D’une certaine façon la démarche de Jean-Louis Bigou est
le contraire de celle de Jaques Roux. Plutôt que d’essayer de
rivaliser avec le réel en faisant proliférer
spécialement la photographie, il réduit celle-ci à
sa nature propre, dans un exercice de tautologie poétique. La
photographie est image obtenue par le noircissement des graines
d’halogénure d’argent, elle n’est, concrètement, à
son origine, et symboliquement, dans sa finalité, que l’ombre du
réel.
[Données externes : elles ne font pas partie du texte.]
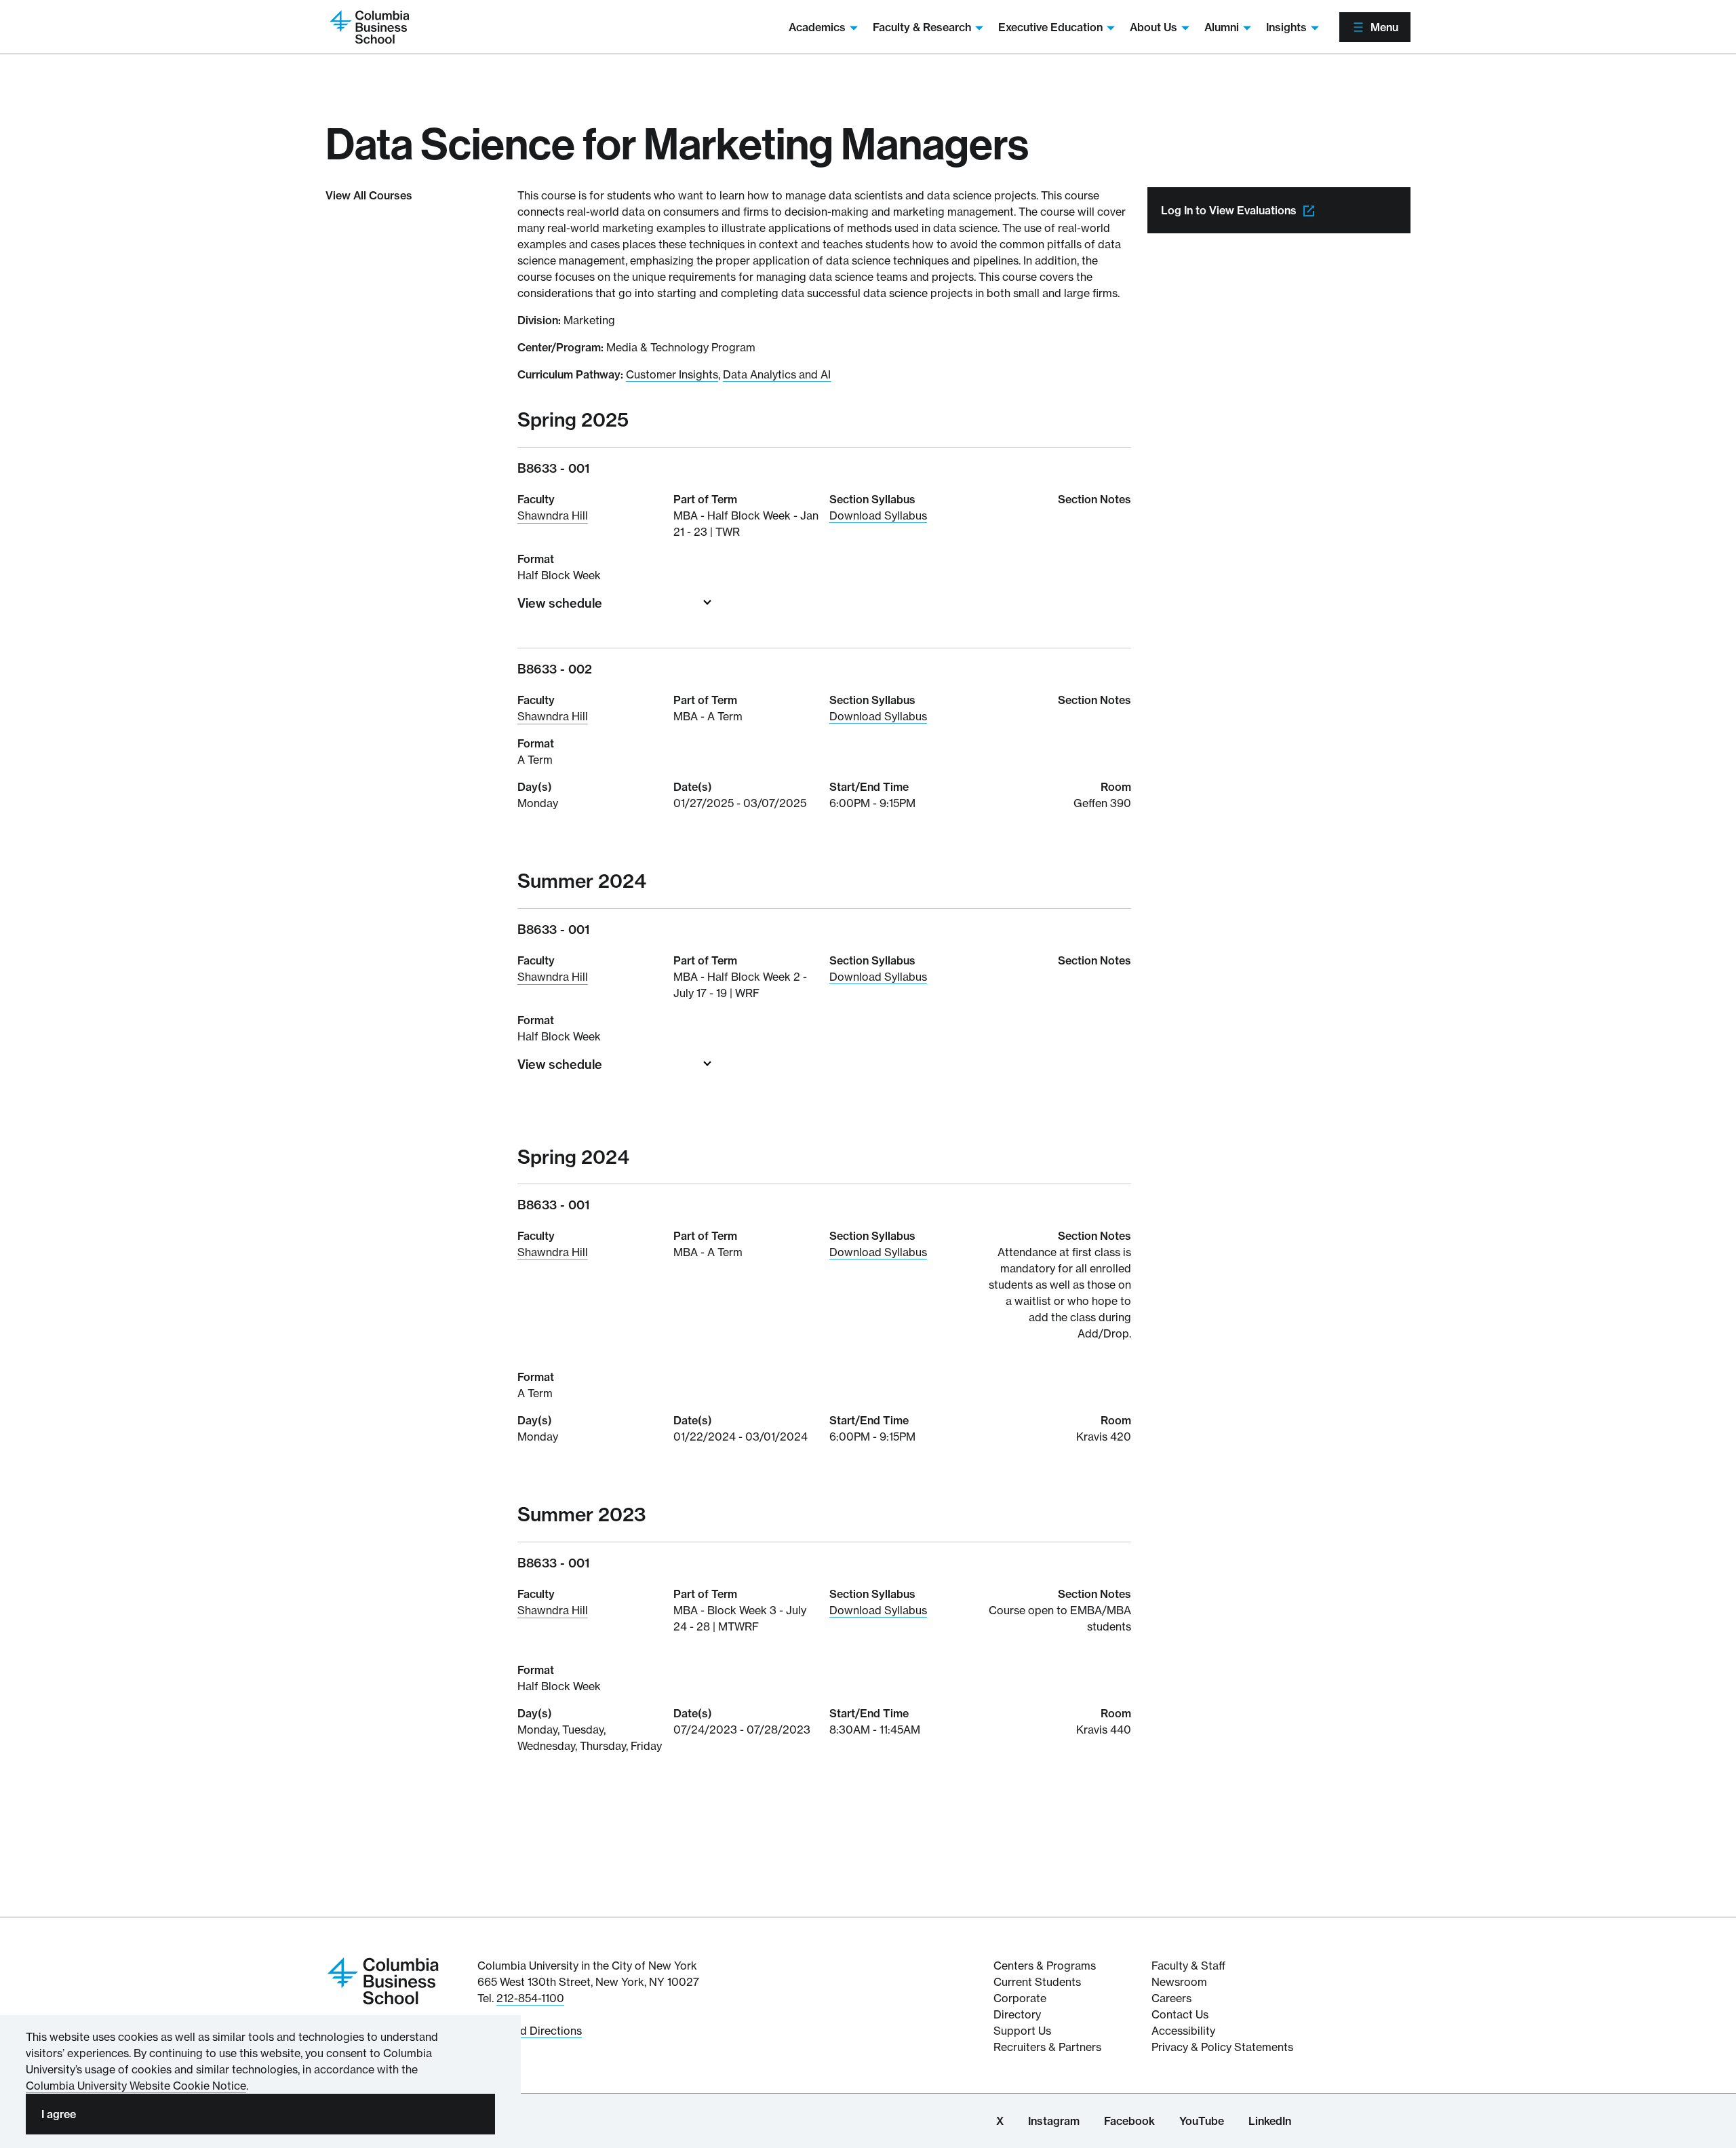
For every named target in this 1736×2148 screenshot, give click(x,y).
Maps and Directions (529, 2030)
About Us (1153, 27)
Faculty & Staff (1188, 1965)
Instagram (1054, 2121)
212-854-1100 (530, 1998)
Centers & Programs (1044, 1965)
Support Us (1022, 2030)
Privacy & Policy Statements (1222, 2047)
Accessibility (1183, 2030)
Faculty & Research (922, 27)
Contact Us (1179, 2014)
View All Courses (369, 195)
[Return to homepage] (383, 1980)
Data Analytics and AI (777, 374)
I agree (58, 2114)
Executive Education (1050, 27)
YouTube (1201, 2121)
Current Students (1037, 1982)
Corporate (1019, 1998)
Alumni (1221, 27)
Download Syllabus (878, 515)
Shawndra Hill (552, 515)
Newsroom (1179, 1982)
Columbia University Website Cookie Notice (136, 2085)
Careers (1171, 1998)
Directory (1017, 2014)
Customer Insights (672, 374)
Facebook (1129, 2121)
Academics (817, 27)
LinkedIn (1269, 2121)
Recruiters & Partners (1047, 2047)
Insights (1286, 27)
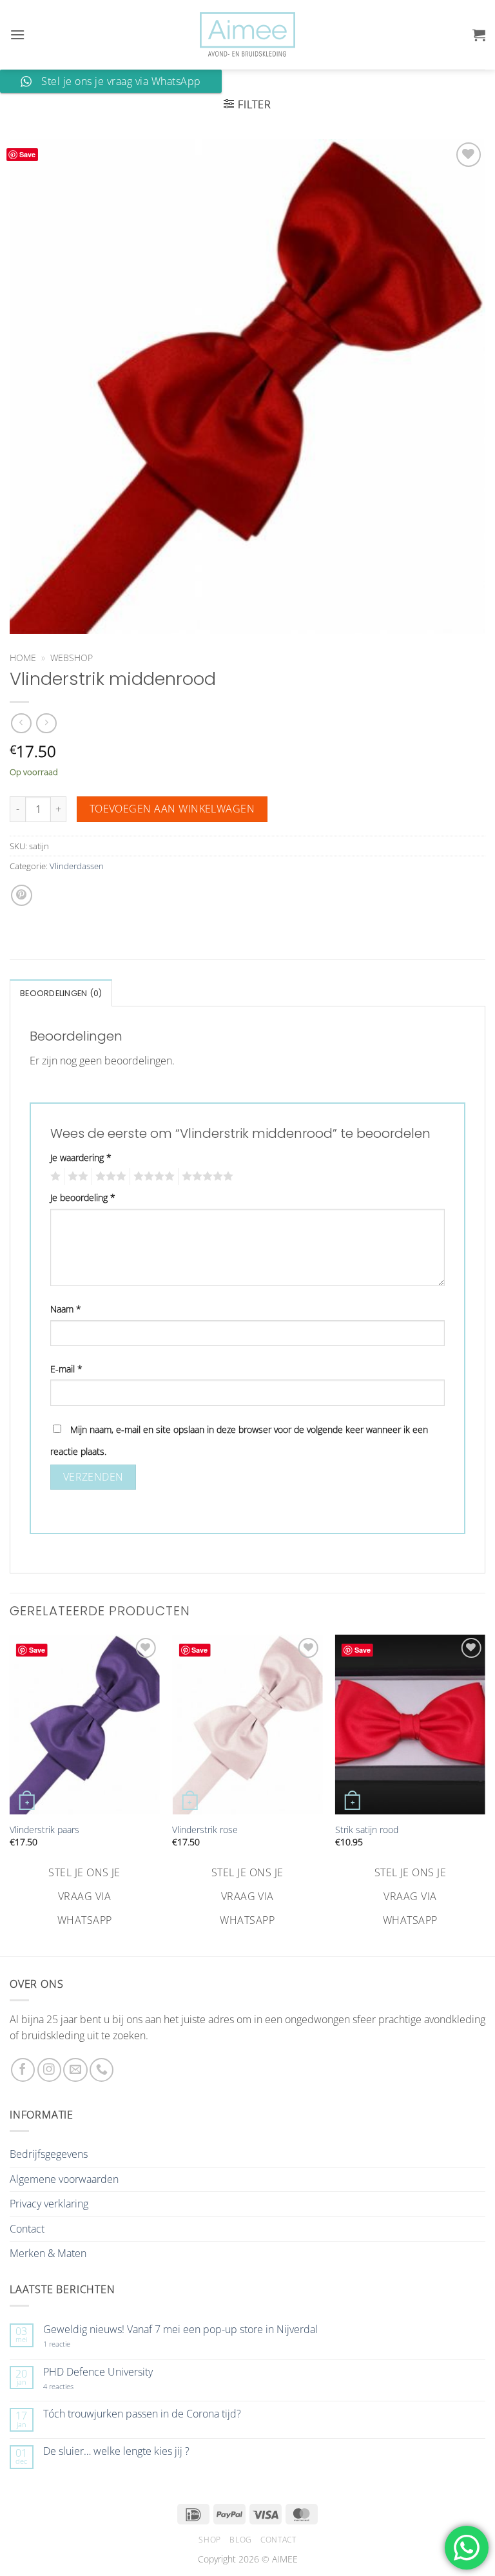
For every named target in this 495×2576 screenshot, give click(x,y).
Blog (240, 2539)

Les photographies de Jean-Louis Bigou sont donc des
photographies d’ombres et des reflets (la réflection de la
lumière est le contraire de son occultation : le reflet est donc
quand, comme ici, l’un et l’autre naissent de l’éclairage
latéral d’un miroir, en quelque sorte une ombre claire). Le
miroir, dans les photographies, reste invisible, car il s’y est
présent que par sa tranche, fort mince et l’on ne le remarque
pas quand on observe les grands volumes simples, sphères, cubes,
pyramides, qui se découvrent sur les photographies. Ils sont
obtenus par la conjonction de la zone de l’ombre et la zone de la
réflection lumineuse du miroir qui intercepte et renvoie la
lumière et leur nature dépend de la forme du miroir. Ce
sont des images d’objets irréels dans la mesure où ils
sont impalpables - et pourtant indubitables, puisque la photographie en
enregistre l’expérience, ou plutôt la suscite car cet
objet d’ombre n’apparaît que sous condition d’un angle de vue
particulier, celui privilégié de Jean-Louis Bigou. Dans
la réalité on ne ferait attention qu’au miroir. La
photographie peut donc être autre chose qu’un lieu où se
reconnaît ce que l’on sait exister préalablement : elle
peut aussi être un lieu de découverte, de saisie par le
regard, de choses que l’on ne saurait voir autrement que par elle.